**The task:** The copy should begin at the line containing "Given: Tick the 4WD checkbox" and end at the last line of the material. Please reproduce those lines exactly and keep pictures out.

↓↓↓

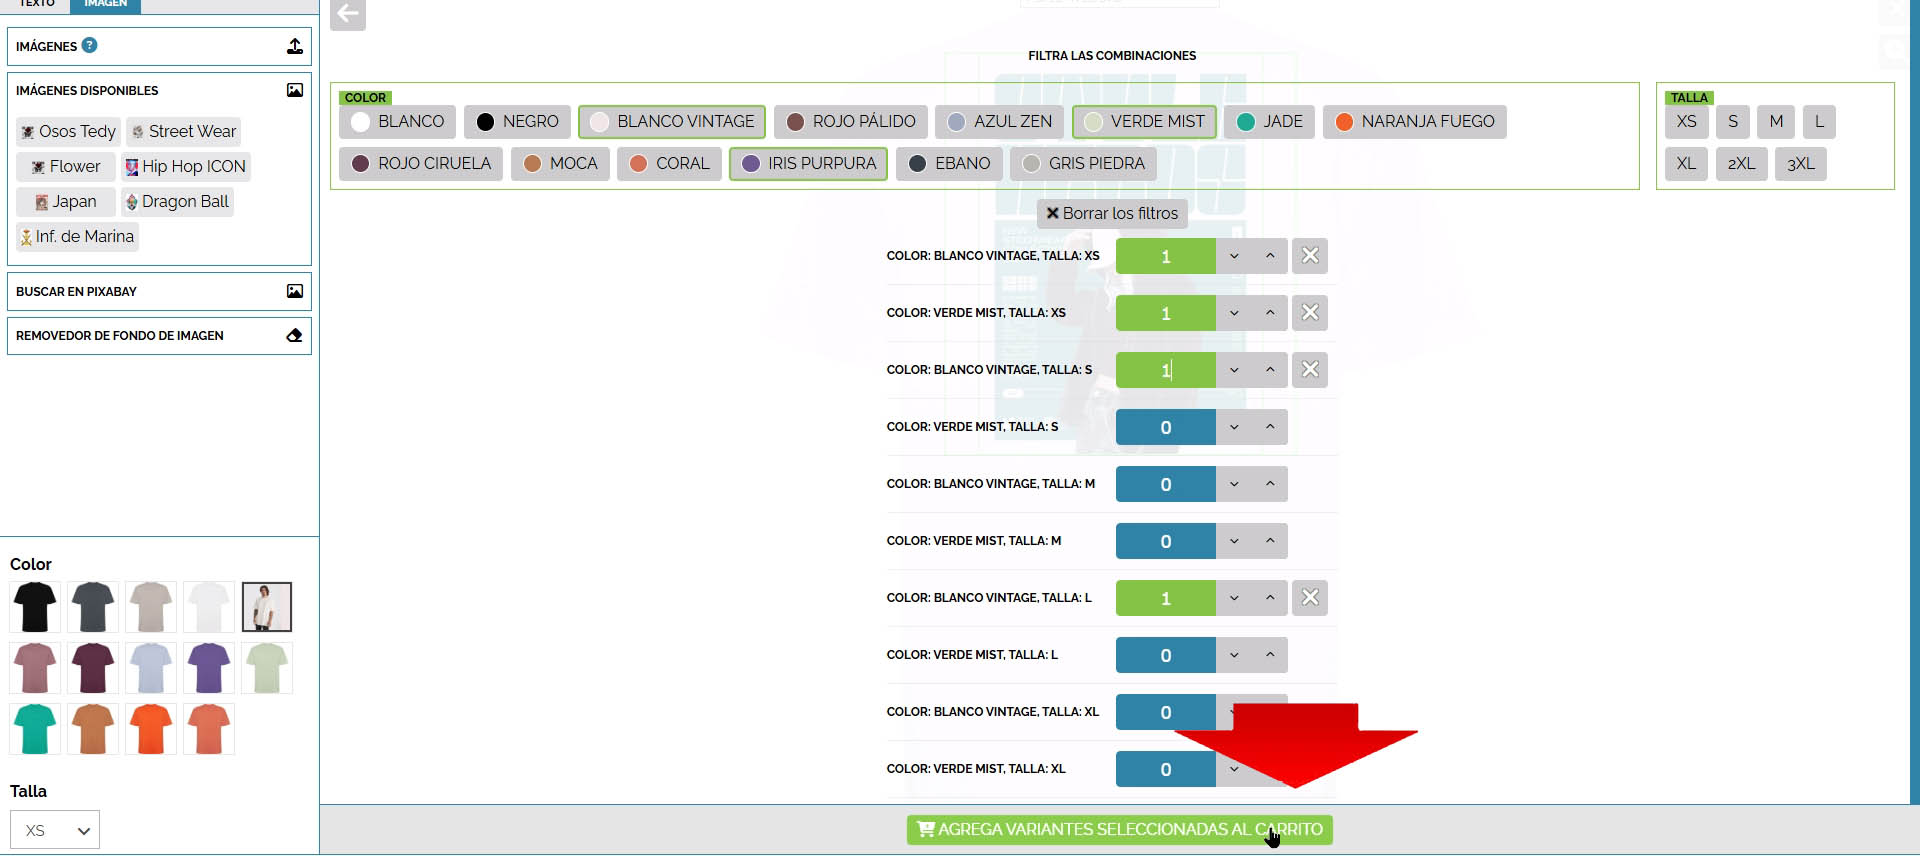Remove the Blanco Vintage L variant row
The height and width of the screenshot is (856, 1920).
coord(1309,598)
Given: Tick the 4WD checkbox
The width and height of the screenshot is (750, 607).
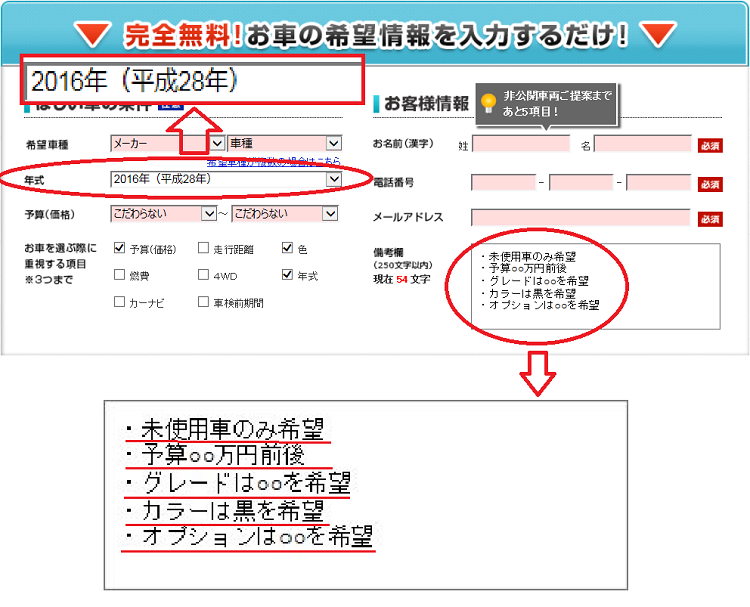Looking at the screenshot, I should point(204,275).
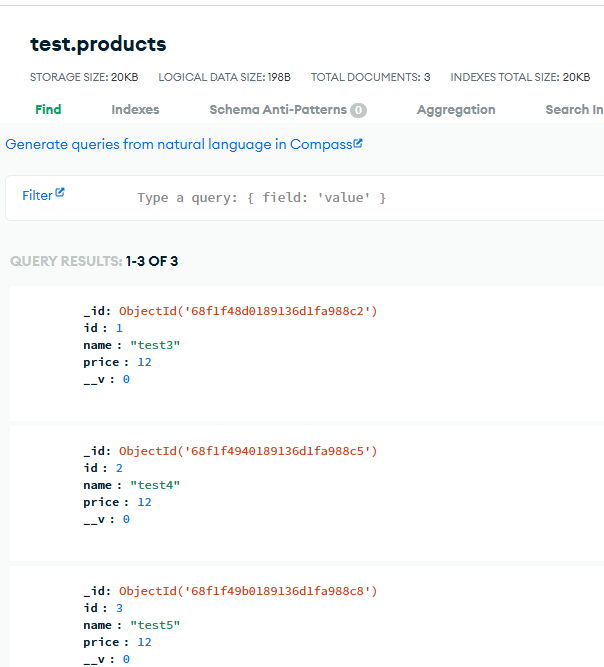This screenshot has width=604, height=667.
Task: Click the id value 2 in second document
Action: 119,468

↑↑↑

**Written response:**
Given: Tick the 4WD checkbox
The width and height of the screenshot is (750, 607).
Looking at the screenshot, I should point(204,275).
This screenshot has width=604, height=667.
Task: Click the id value 2 in second document
Action: 119,468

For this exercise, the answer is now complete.